Aku mulai gerakan memompa liang kemaluannya.
“Yess… ufff Maas…” Ayu menjerit halus sambil memejamkan
matanya.
Gerakanku semakin lama semakin cepat dengan tekanan yang
semakin kuat menerobos kedalaman liang kemaluan Ayu yang merespon dengan
berdenyut-denyut seperti memijit batang kemaluanku.
Tiba-tiba Ayu membuka matanya dan berbisik lirih, “Mas ganti
posisi… aku mau nih keluar nih..”
Kami segera ganti posisi, badan Ayu membalik dalam posisi
menungging (doggy style). Katanya dia biasa orgasme dalam posisi ini.
Aku menuruti permintaan Ayu yang jelas dalam posisi ini aku
jadi bisa melihat postur Ayu lebih lengkap. Biarpun Ayu ramping, tetapi dia
memiliki pantat yang padat dan berisi sehingga dengan pinggangnya yang ramping
makin membuat pantatnya montok. Aku segera mengarahkan batang kemaluanku
kembali, kali ini penetrasi dari belakang.
“Srrrt…” makin lancar penetrasiku kali ini soalnya bagian
luar liang kemaluan Ayu makin basah.
Ayu menggenggam pegangan ranjang degan kedua tangannya. Aku
menciumi lehernya dari belakang sambil kadang-kadang menggigit pundaknya.
Ternyata Ayu sangat aktif dalam posisi ini. Dia semakin aktif bergerak, selain
mengikuti gerakan maju mundurku, pinggulnya pun bergoyang mengocok batang
kemaluanku.
“Ayu … pinggul kamu hebat banget,” aku berbisik
terengah-engah.
Ayu menjawabnya dengan erangan-erangan, dia menoleh kepadaku
sambil menggigit bibir bawahnya. Terlihat peluh membasahi wajahnya yang makin
memerah.
Sesaat kemudian dia berbisik kepadaku, “Ouuchhh.. sayang…
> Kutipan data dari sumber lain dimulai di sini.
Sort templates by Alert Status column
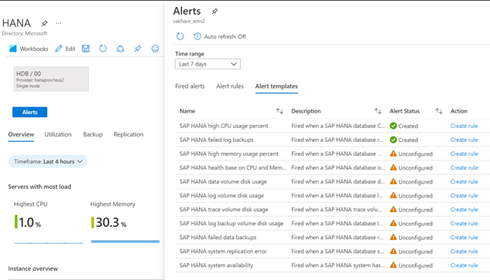 [439, 111]
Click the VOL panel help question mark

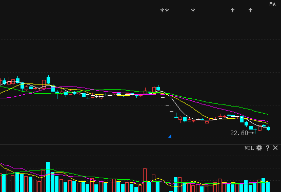click(268, 148)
lebih cepat!” suaranya diikuti deru nafas yang memburu. Rupanya dia sudah
semakin mendekati klimaks.
Aku pun meresponnya dengan gerakan yang lebih cepat dan
keras. Kutusukkan batang kemaluanku makin dalam ke liang kemaluannya seiring
perasaan klimaks yang sudah di ambang.
“Aaahhh Uuuh Sssh… teruuus Mas… ahhh…” Ayu menjerit sambil
bergerak makin liar sampai ranjangnya berderik-derik.
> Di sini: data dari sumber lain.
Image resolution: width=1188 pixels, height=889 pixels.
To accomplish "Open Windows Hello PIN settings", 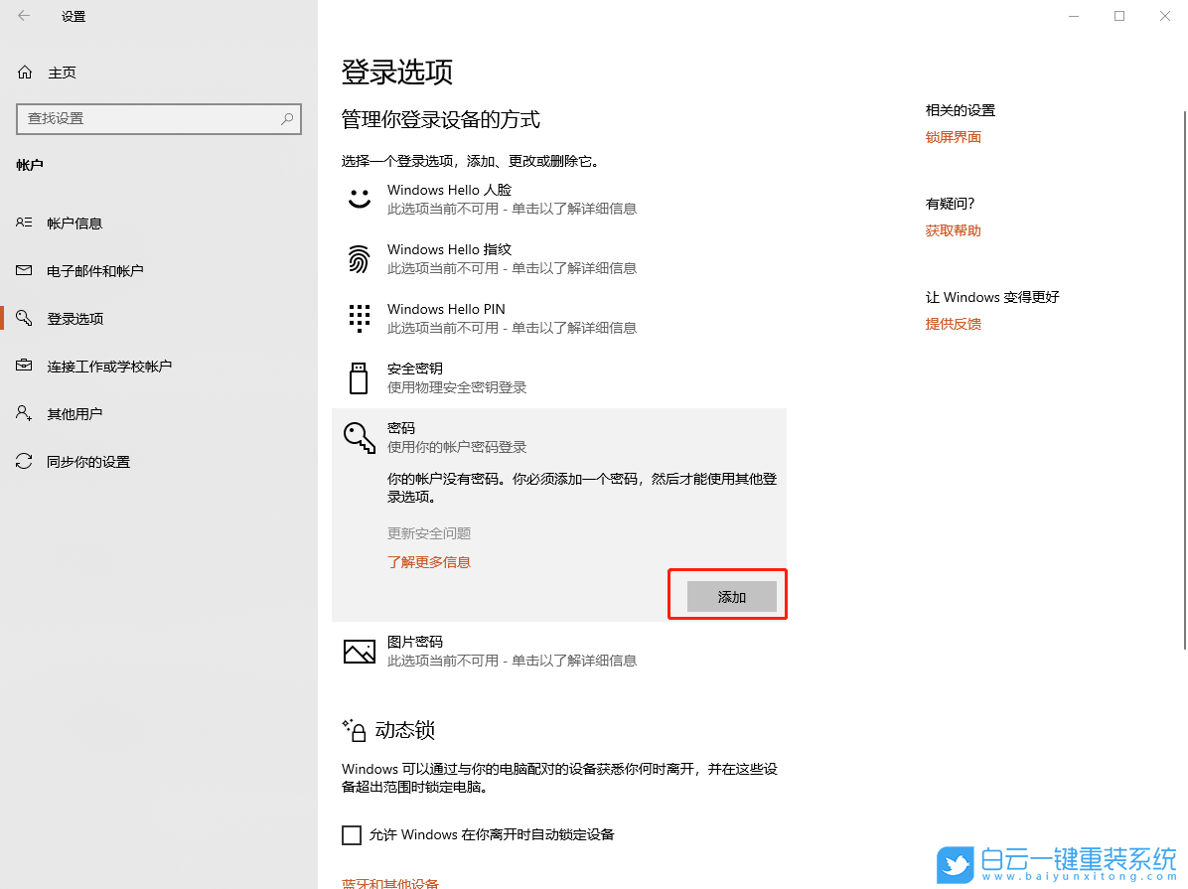I will [x=446, y=309].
Kuteruskan gerakanku dengan mengerahkan sekuat tenaga
mengimbangi gerakan liar Ayu.
Kiki masih tidur ketika Ayu tiba-tiba menjerit, “Aaah…
uuhhhfffssshhh… Masss…” kepalanya mendongak, tubuhnya bergetar hebat dan
kurasakan semburan hangat dari liang kewanitaannya merembes sampai ke buah
kemaluanku.
Aku pun melepaskan jutaan spermaku menyemprot kencang
memenuhi karet kondom yang kupakai.
“Uuu… yess…” Ayu mengakhiri gelombang kenikmatan dan
mengerang sambil menikmati sisa-sisa orgasmenya.
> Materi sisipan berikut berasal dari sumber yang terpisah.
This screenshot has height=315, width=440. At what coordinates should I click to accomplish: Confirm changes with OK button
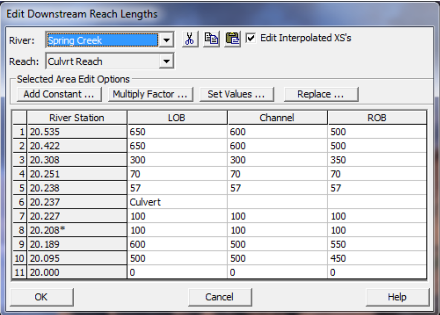coord(41,297)
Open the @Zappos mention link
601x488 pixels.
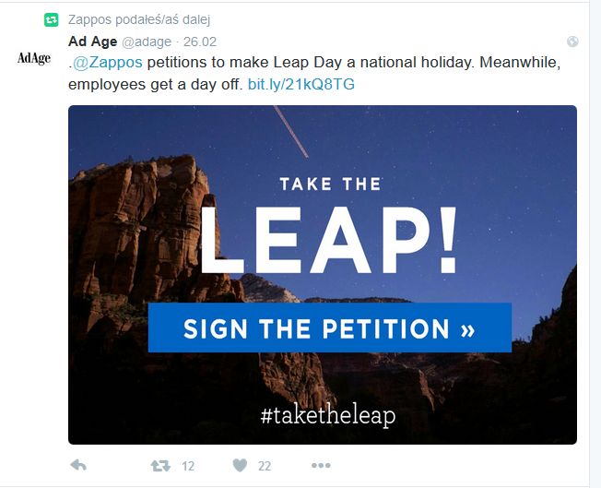107,62
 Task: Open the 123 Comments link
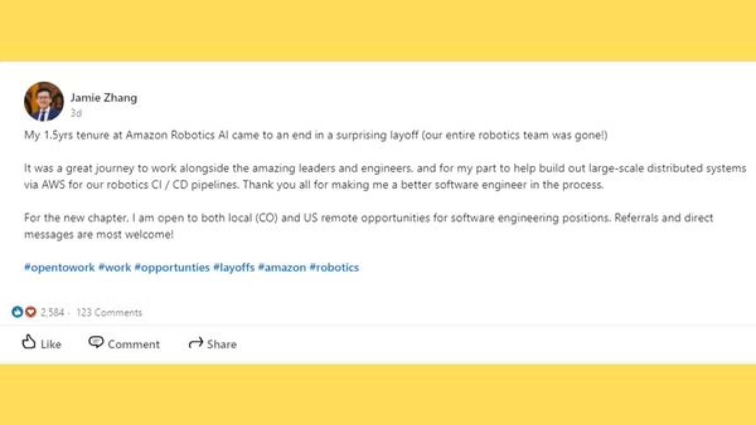(x=109, y=312)
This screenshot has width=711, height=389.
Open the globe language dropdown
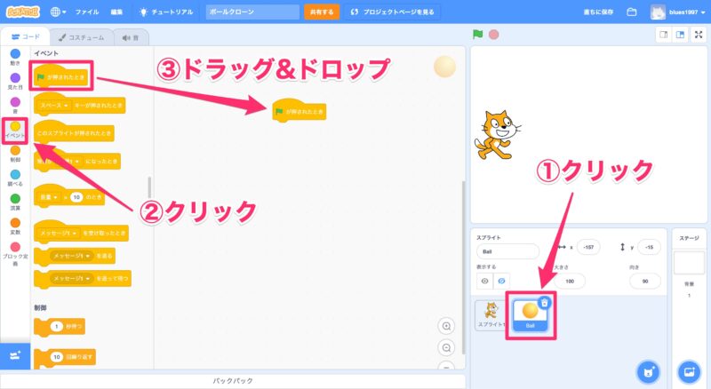[59, 12]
“Ouuhhh.. Masss, kamu hebat sekali… aahh…”
Mungkin bisa dibilang ini adalah permainan terbaikku
dibandingkan dengan Kiki. Kemudian kami pun sempat tertidur berpelukan di kamar
Kiki.
Jam 5 pagi Ayu balik ke kamarnya dan aku pun tidur di
kamarku sendiri. Pukul 10:00, aku bangun dan mempersiapkan diri untuk kembali
pulang ke kotaku. Aku diantar Om ke terminal bus, aku tidak sempat pamit dengan
Kiki dan Ayu karena mereka belum bangun. Ayu kelelahan karena habis bertempur
denganku sepanjang malam, sedang Kiki masih terpengaruh CTM. Tante sendiri
belum bangun juga. Si Ayu memang gila seks. Hari itu hari Kamis, jadwalku
adalah harus berobat ke dokter spesialisku. Tetapi sial, di jalan perutku
terasa sakit, sepertinya diare. Aku terpaksa turun di jalan dan mencari
restoran terdekat untuk buang hajat. Sampai di rumahku pukul 8 malam dan itu
berarti aku tidak jadi ke dokter. Tetapi aku tetap tersenyum simpul, kalau
mengingat baru saja aku mendapatkan dua perawan ting-ting.